As noted, Secretary of State Hillary Clinton is 61. She broke her elbow in a fall in a parking garage. Judge Sonia Sotomayor, who’ll turn 55 this Thursday, broke her ankle in a fall in an airport.
Am I the only one who’s hearing warning bells? Here we have two middle-aged women, both of whom fell while walking, both of whom broke bones.
I mean, these gals weren’t sky-diving, involved in car accidents, or even playing tennis. They were just… walking. And they fell. And they broke an elbow and an ankle, respectively.
The National Osteoporosis Foundation notes that one of every two American women over the age of 50 will suffer an osteoporosis-related bone fracture in her remaining lifetime.
Osteoporosis develops without symptoms. Many women are diagnosed with osteoporosis only after they’ve broken a bone. Could these two national leaders be suffering from osteoporosis?
If Hillary and Sonia haven’t yet had baseline DEXA scans, I hope someone is now advising them to do so.
All women age 65 and over are advised to get their bone mineral density (BMD) assessed via DEXA scan, a fast, easy X-ray that quickly indicates if osteoporosis or osteopenia is a problem. In addition, women under age 65 with known risk factors—such as a family history, or having a slight body build—are advised to have their DEXA earlier.
I don’t know if there’s osteoporosis in either Sec. of State Clinton or Judge Sotomayor’s families. But I do know Mrs. Clinton has a fairly small frame. (I’m 5’ 6”, I’ve stood next to her, and she’s smaller and lighter than me.) And I know Judge Sotomayor has had type 1 diabetes since she was a teenager, which automatically increases her risk for osteoporosis.
Seems to me both of these women might be prime candidates for osteoporosis.
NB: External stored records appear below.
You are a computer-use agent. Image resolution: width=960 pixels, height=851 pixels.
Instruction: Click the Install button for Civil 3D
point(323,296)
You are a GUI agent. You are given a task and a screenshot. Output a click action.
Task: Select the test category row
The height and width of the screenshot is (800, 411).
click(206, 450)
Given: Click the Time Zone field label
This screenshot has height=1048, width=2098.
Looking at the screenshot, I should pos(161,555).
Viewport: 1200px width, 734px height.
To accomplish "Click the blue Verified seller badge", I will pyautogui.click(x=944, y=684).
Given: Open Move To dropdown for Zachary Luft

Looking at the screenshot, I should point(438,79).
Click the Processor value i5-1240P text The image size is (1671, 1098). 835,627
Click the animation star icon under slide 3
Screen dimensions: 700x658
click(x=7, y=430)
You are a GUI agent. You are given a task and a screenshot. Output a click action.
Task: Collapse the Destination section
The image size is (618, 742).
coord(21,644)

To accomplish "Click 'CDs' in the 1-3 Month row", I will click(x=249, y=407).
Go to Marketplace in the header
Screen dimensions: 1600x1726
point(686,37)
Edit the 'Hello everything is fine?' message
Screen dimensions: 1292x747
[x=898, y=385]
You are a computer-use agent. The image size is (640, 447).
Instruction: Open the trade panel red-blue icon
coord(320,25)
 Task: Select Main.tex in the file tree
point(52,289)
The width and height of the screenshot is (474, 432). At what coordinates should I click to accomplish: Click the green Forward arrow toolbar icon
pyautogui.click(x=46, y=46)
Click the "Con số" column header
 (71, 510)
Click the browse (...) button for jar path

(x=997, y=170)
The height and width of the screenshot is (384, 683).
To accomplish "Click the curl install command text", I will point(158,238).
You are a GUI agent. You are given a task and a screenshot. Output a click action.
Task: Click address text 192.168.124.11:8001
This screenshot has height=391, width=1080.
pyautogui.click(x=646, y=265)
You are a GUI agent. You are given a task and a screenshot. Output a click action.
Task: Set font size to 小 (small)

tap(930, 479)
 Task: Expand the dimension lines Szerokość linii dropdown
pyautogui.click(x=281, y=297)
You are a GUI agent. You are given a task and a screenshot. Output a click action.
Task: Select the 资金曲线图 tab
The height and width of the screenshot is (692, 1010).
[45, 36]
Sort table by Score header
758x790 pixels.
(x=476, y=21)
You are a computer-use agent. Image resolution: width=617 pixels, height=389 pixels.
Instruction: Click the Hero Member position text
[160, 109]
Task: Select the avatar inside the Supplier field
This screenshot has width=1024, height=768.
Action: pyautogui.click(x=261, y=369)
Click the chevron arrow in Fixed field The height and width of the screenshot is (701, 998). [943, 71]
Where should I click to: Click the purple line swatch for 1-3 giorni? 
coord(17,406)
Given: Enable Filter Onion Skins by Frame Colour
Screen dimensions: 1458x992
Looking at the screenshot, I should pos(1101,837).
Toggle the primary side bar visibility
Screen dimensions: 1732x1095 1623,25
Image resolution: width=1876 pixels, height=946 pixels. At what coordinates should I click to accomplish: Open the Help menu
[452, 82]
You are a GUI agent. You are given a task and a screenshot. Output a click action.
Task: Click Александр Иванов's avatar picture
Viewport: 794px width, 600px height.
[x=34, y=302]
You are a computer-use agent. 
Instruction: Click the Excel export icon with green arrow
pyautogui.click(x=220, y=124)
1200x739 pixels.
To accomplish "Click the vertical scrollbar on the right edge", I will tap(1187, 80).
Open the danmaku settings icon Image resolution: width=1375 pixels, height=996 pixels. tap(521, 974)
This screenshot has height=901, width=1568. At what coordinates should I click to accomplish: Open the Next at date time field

But the fact that apparently only ABC News, among the national media, has made the bone fracture/possible osteoporosis connection tells me that this silent disease still isn’t on our collective radar in any significant way.
Which is a shame. And potentially lethal, for the 34 million Americans currently thought to be at risk for future osteoporosis.
Thirty-five years ago, first lady Betty Ford used her breast cancer diagnosis to get that formerly silent killer out of the closet and into the national spotlight, inspiring millions of American women to get regular mammograms.
Wouldn’t it be great if Mrs. Clinton and Judge Sotomayor turned their misfortune into something positive by urging Americans to assess their possible risk for osteoporosis?
I can't think of two spokepeople with higher visibility.